What you will do:
Entrepreneurial Mindset
- Problem-Solving: Approach technical challenges with an entrepreneurial mindset, unblocking the team for faster prototyping and experimentation of data solutions.
- Strive for Efficiency: Test new tools and technologies to generate ideas around AI/ML solutions, enhancing the team’s capability for faster experimentation.
Data Pipeline Design
- Data Engineering Expertise: Design, build, and maintain scalable data pipelines that are robust, reliable, and efficient.
- ETL Processes: Implement ETL processes to acquire, transform, and load data from various sources into data storage solutions.
- Scalability: Ensure data pipelines are scalable to handle large volumes of data and perform efficiently under varying workloads.

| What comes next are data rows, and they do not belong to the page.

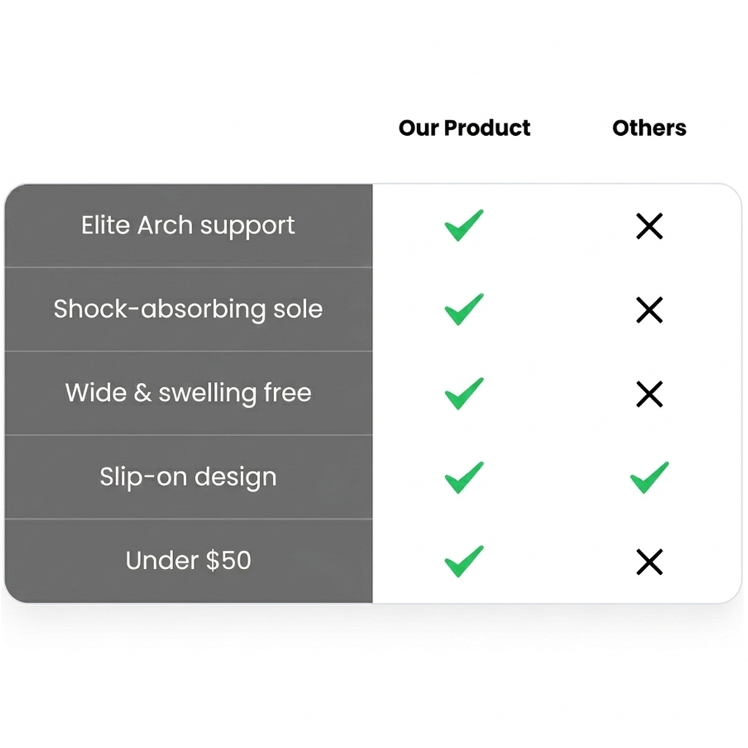This screenshot has height=748, width=748.
Task: Select the Our Product column header
Action: (465, 128)
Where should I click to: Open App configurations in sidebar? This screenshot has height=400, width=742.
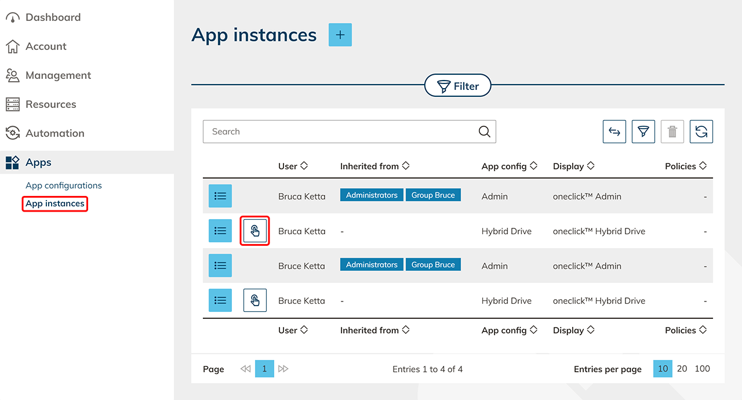64,186
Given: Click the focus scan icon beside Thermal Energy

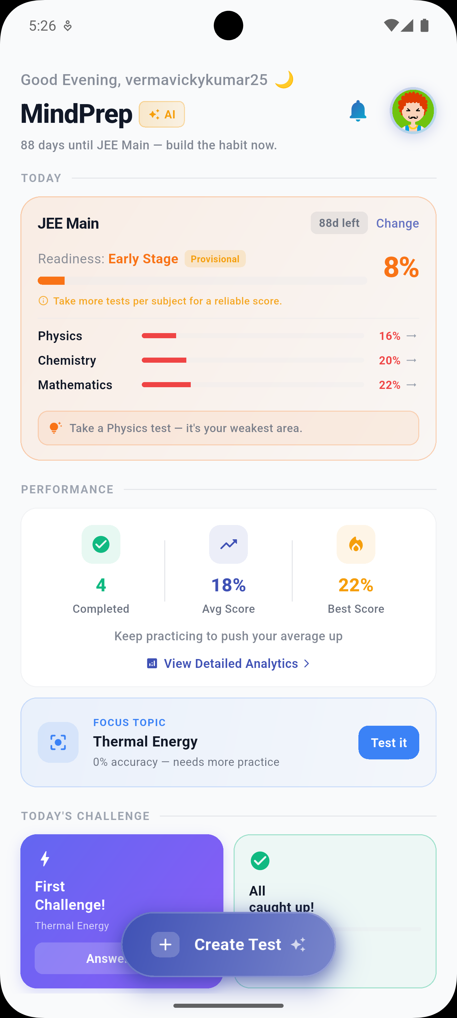Looking at the screenshot, I should click(58, 742).
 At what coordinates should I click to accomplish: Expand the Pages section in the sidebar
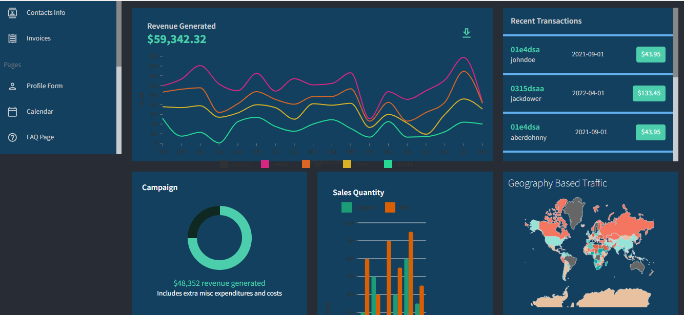tap(12, 65)
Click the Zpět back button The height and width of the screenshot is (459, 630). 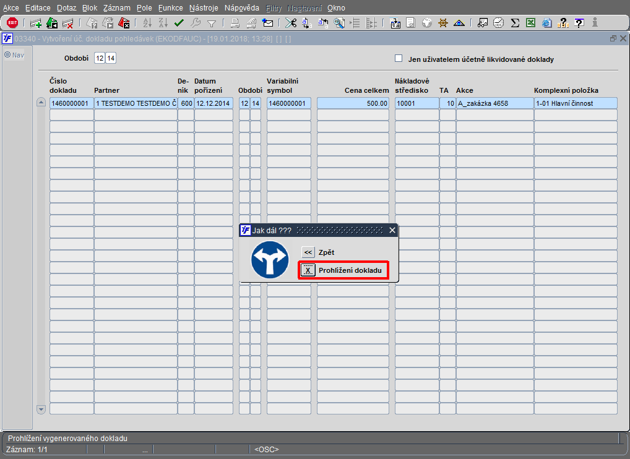pos(308,252)
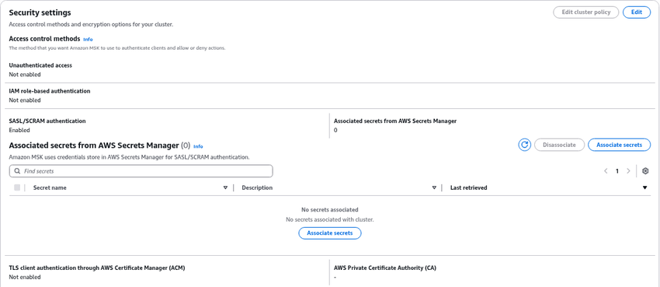Click Associate secrets under the No secrets message

(x=330, y=233)
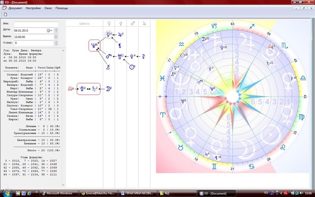Image resolution: width=315 pixels, height=197 pixels.
Task: Click the Sun symbol in formula diagram
Action: tap(132, 67)
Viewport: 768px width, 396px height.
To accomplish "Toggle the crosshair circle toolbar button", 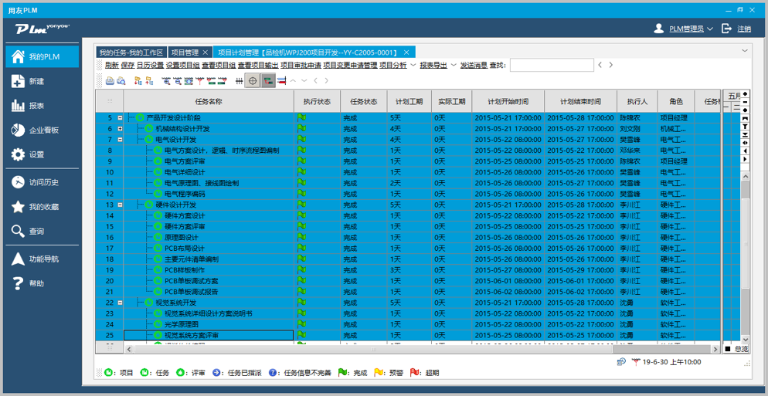I will click(x=253, y=80).
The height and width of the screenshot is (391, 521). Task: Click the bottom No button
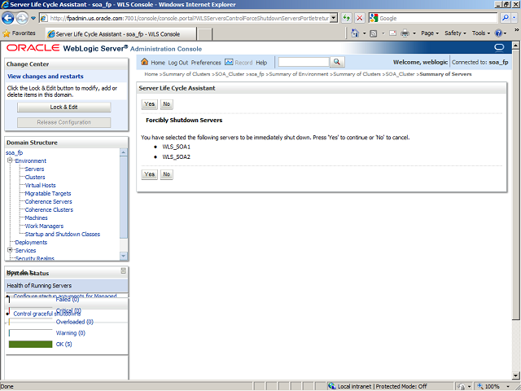166,174
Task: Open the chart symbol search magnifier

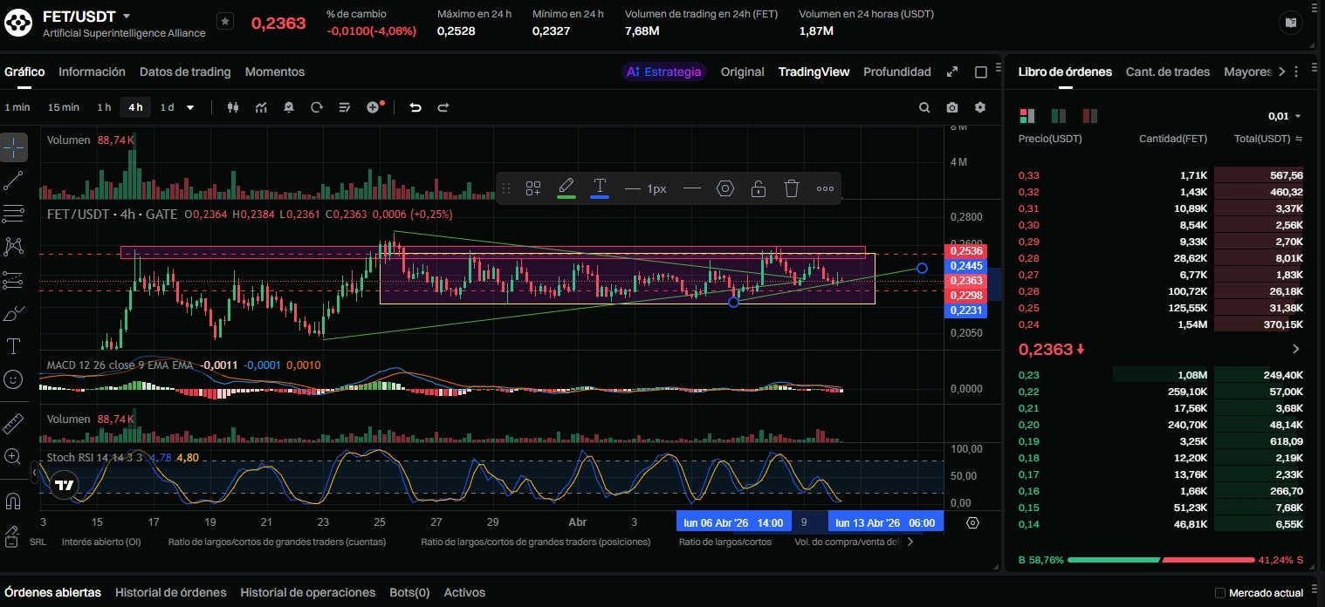Action: (924, 107)
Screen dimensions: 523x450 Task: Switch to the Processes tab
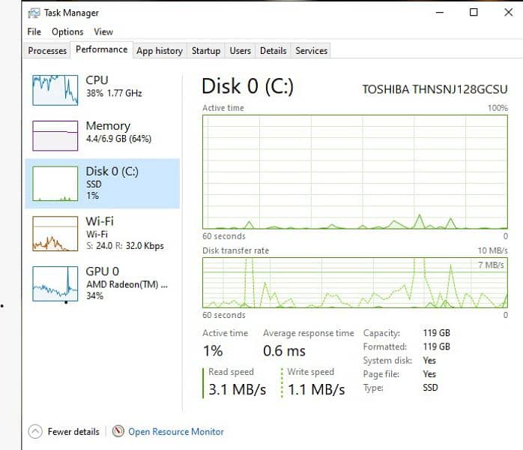[47, 51]
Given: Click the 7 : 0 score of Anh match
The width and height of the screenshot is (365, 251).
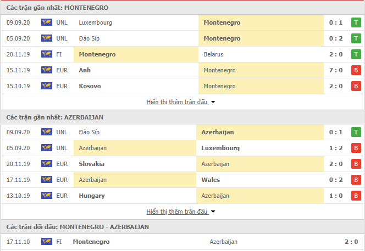Looking at the screenshot, I should [336, 70].
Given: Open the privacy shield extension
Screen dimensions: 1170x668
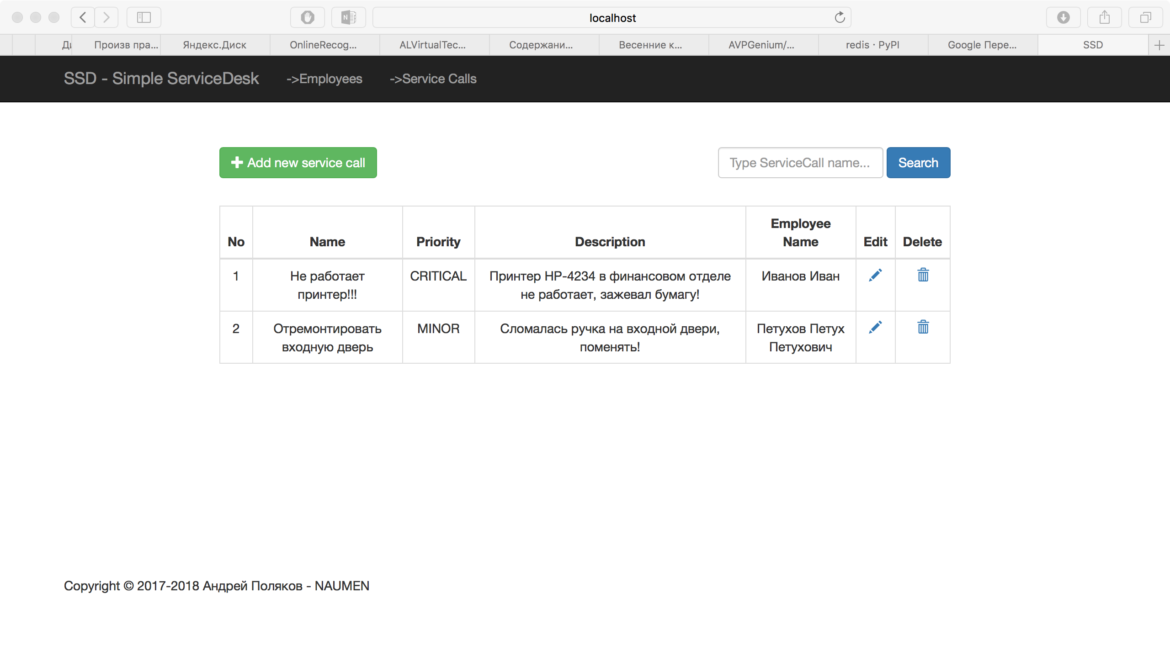Looking at the screenshot, I should 307,17.
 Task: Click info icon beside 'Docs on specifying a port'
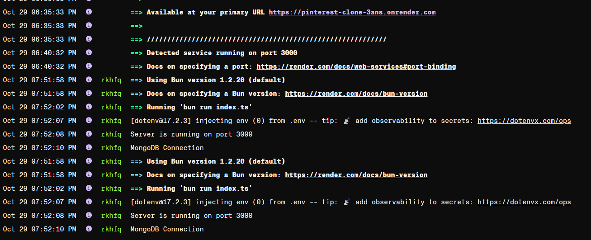click(x=89, y=66)
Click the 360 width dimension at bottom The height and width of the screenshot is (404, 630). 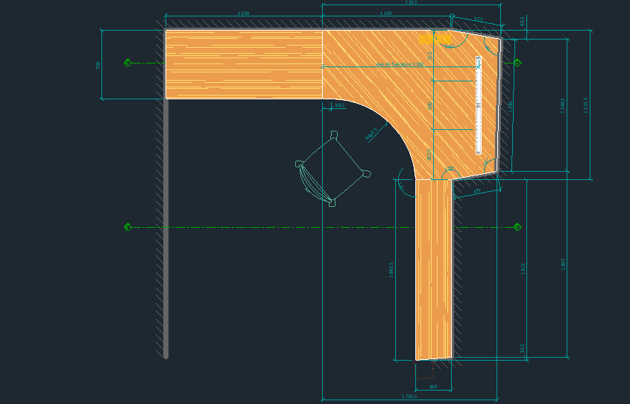[x=433, y=387]
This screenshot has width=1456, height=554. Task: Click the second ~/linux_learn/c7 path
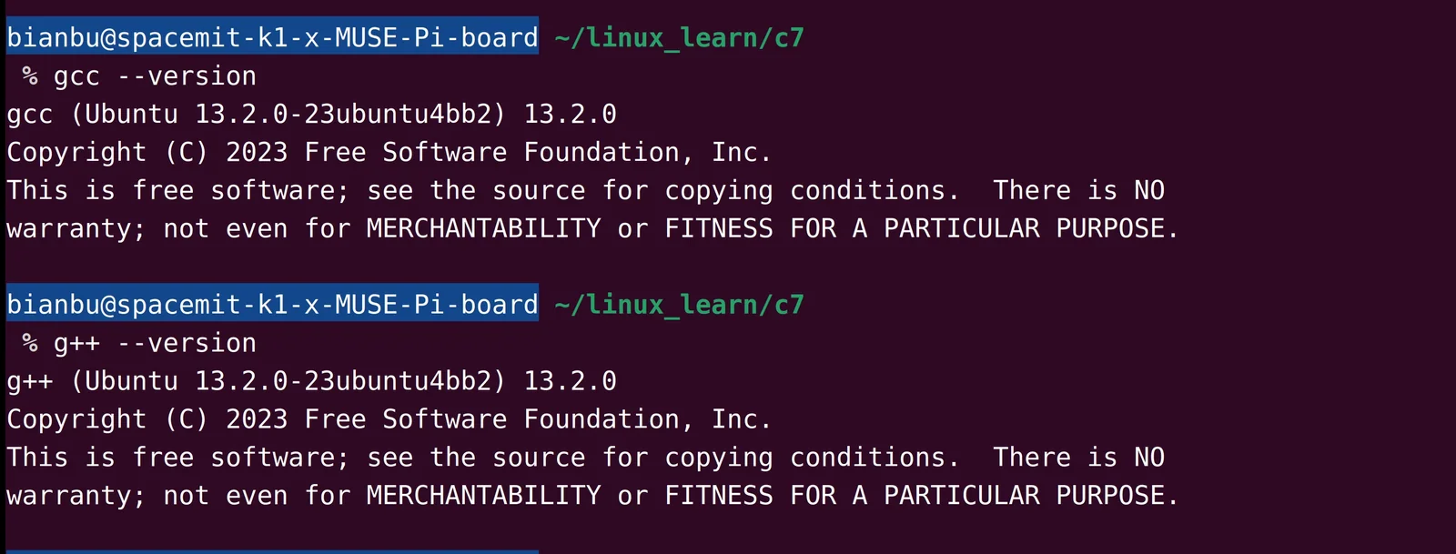(x=679, y=304)
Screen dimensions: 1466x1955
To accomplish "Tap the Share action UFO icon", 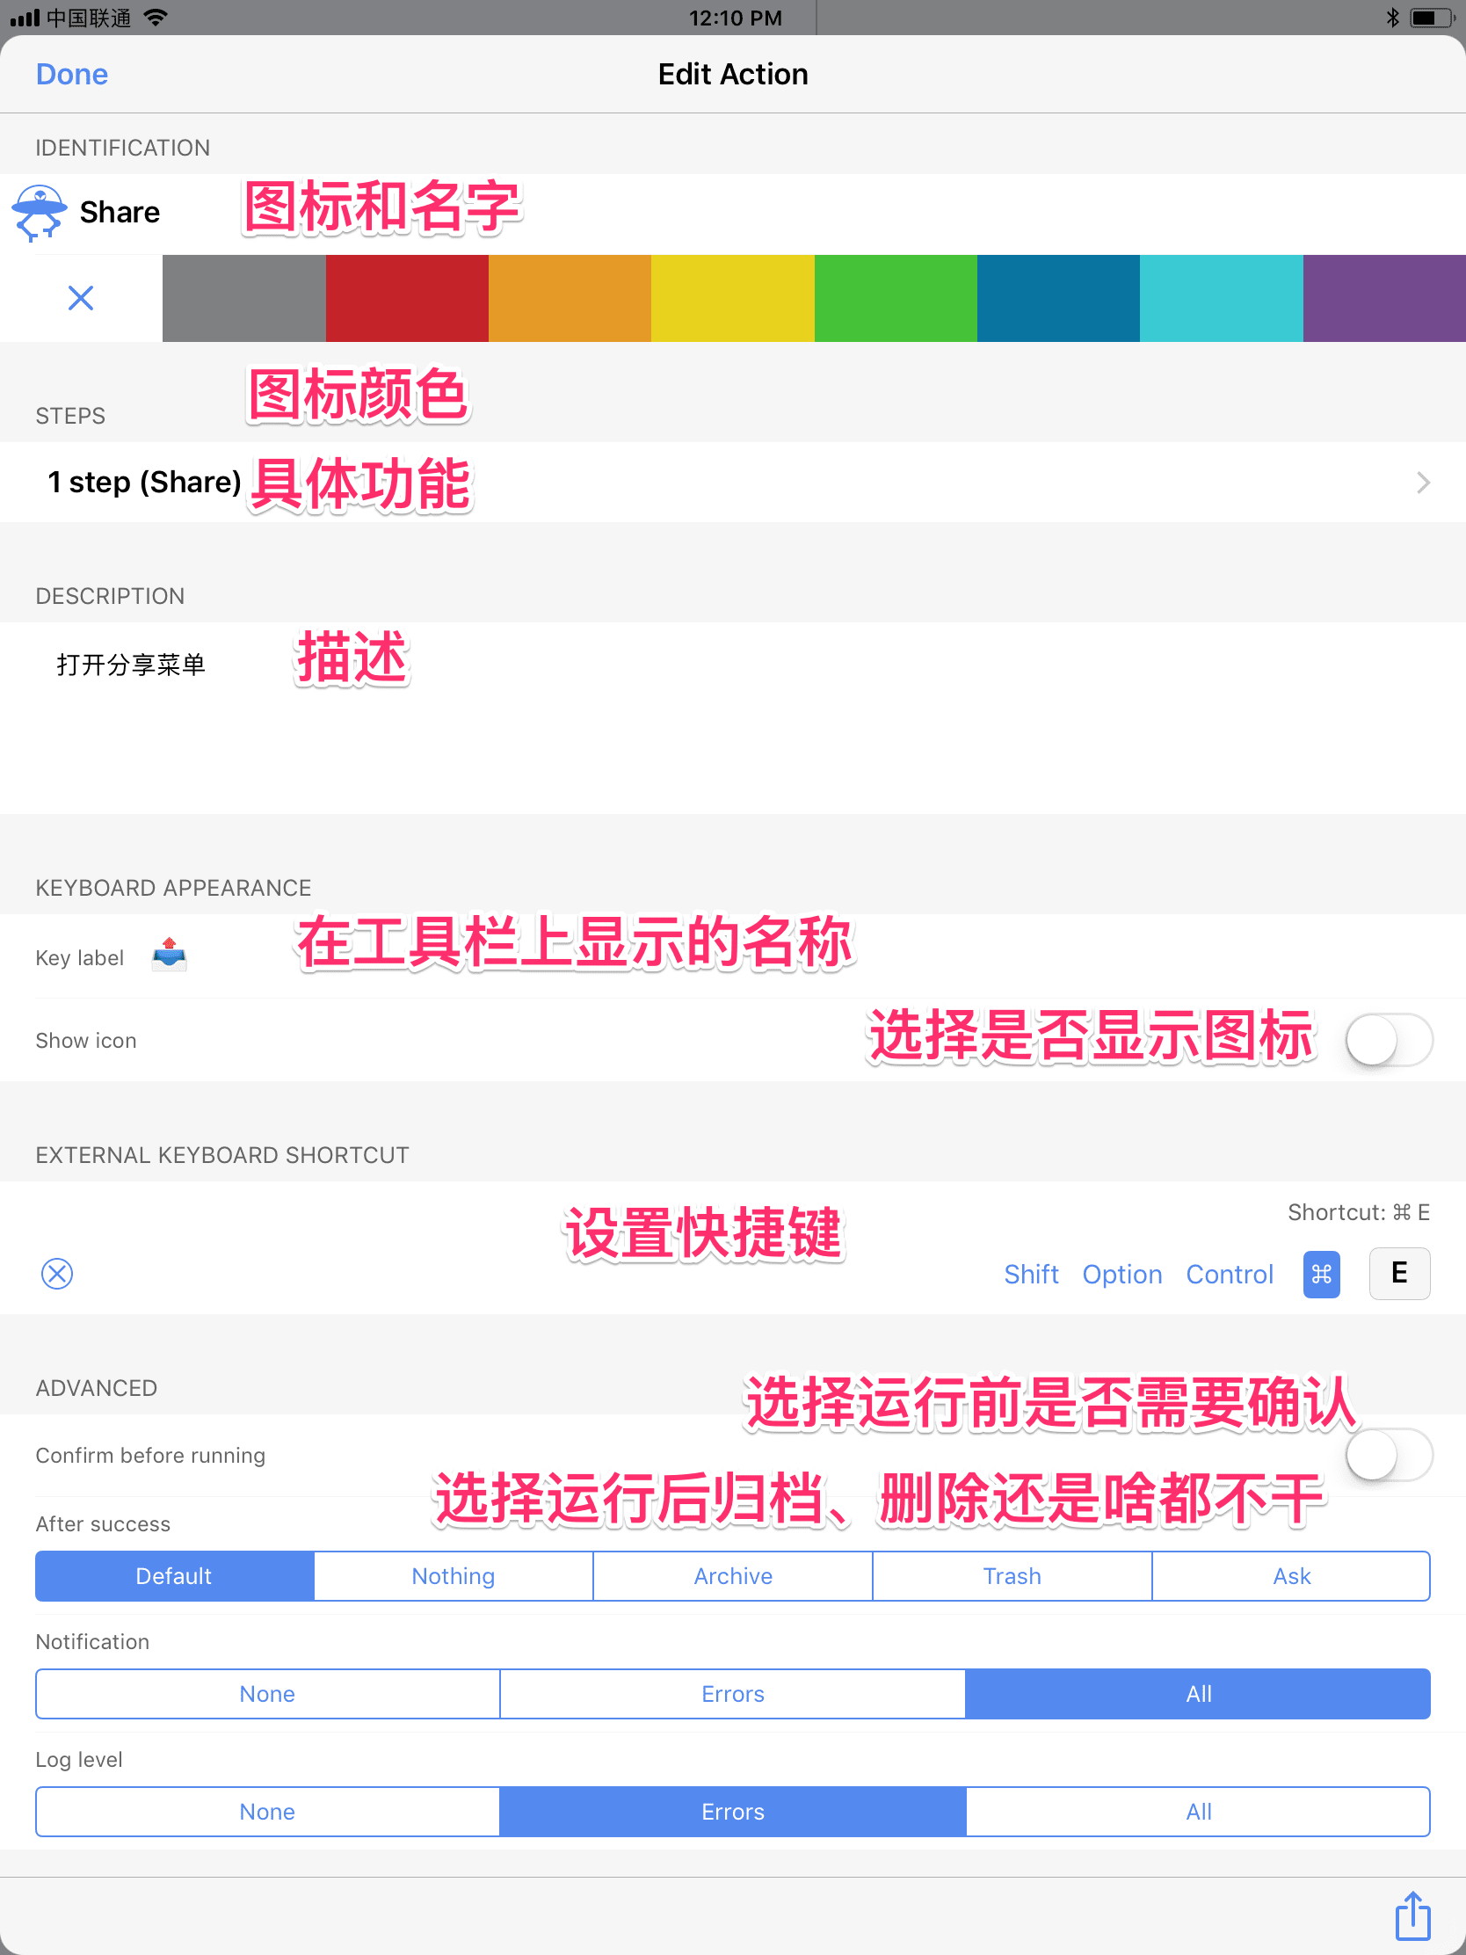I will tap(39, 212).
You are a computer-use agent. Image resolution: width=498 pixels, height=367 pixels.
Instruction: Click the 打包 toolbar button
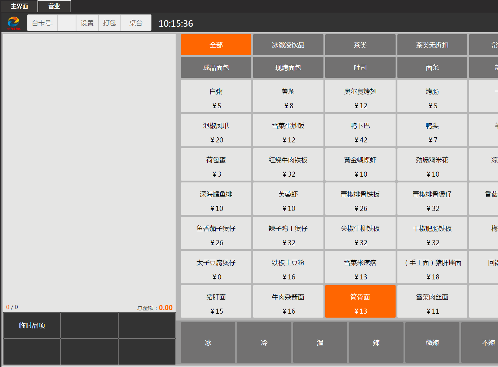pos(110,23)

Data Acquisition and Cleaning
- Data Integration: Integrate data from diverse sources (SQL, NoSQL, APIs, flat files, etc.) while maintaining data integrity and quality.
- Data Cleansing: Clean and preprocess data to address inconsistencies, missing values, and outliers, ensuring data readiness for analysis and modeling.
- Automated Data Processing: Utilize tools and techniques for automating data acquisition and cleaning processes to streamline workflows and reduce manual effort.
ML Ops Management
- Model Deployment: Deploy machine learning models into production environments, ensuring versioning, deployment automation, and integration with ML pipelines.
- Monitoring and Logging: Set up monitoring systems to track model performance metrics, log outputs, and detect anomalies or issues.
Dashboard and API Development
- Front-End Development: Develop interactive dashboards and user interfaces to visualize data insights and model outputs.
- API Development: Design and implement APIs to expose data and ML models, enabling seamless integration with other applications and systems.
Collaboration with AI Engineers
- Cross-Functional Collaboration: Work effectively with AI Engineers, Software Engineers and business stakeholders to understand their data requirements, translate them into technical solutions, and optimize data access for AI/ML model development.
- Communication: Convey complex technical concepts and solutions effectively to non-technical stakeholders and team members.
Our Technology Stack
- Programming Languages: Proficiency in Python and SQL for data manipulation, extraction, and analysis. Experience in least one object-oriented language to develop web applications.
- Databases: Experience with both SQL, NoSQL databases (e.g., PostgreSQL, MongoDB, Snowflake) and data formats like Apache Parquet for data storage and optimization.
- ETL Tools and Data Pipelines: Familiarity with ETL processes and tools such as Apache Airflow or AWS Glue.
- Cloud Platforms: Expertise in cloud platforms and services such as AWS for deploying and managing data infrastructure.
- MLOps Tools: Experience with MLOps tools like AWS Sagemaker for managing machine learning workflows.
What you bring:
- Bachelor's degree or higher in Computer Science, Engineering, Mathematics, Statistics, or a related field.
- Overall 9+ years of experience, including graduate school.
- At least 5+ years of experience in a data engineering or software engineering role, with a proven track record in designing and implementing data solutions.
- Proficiency in Python and SQL for data manipulation, extraction, and analysis.
- Experience with both SQL and NoSQL databases, with the ability to design and optimize database schemas.
- Experience as a full-stack software engineer is highly advantageous.
- Familiarity with cloud platforms and services such as AWS, Azure, GCP, etc., for deploying and managing data infrastructure.
- Knowledge of capital markets and financial data is a significant plus.
- Experience in MLOps and familiarity with tools like AWS Sagemaker, MLFlow, etc., is advantageous.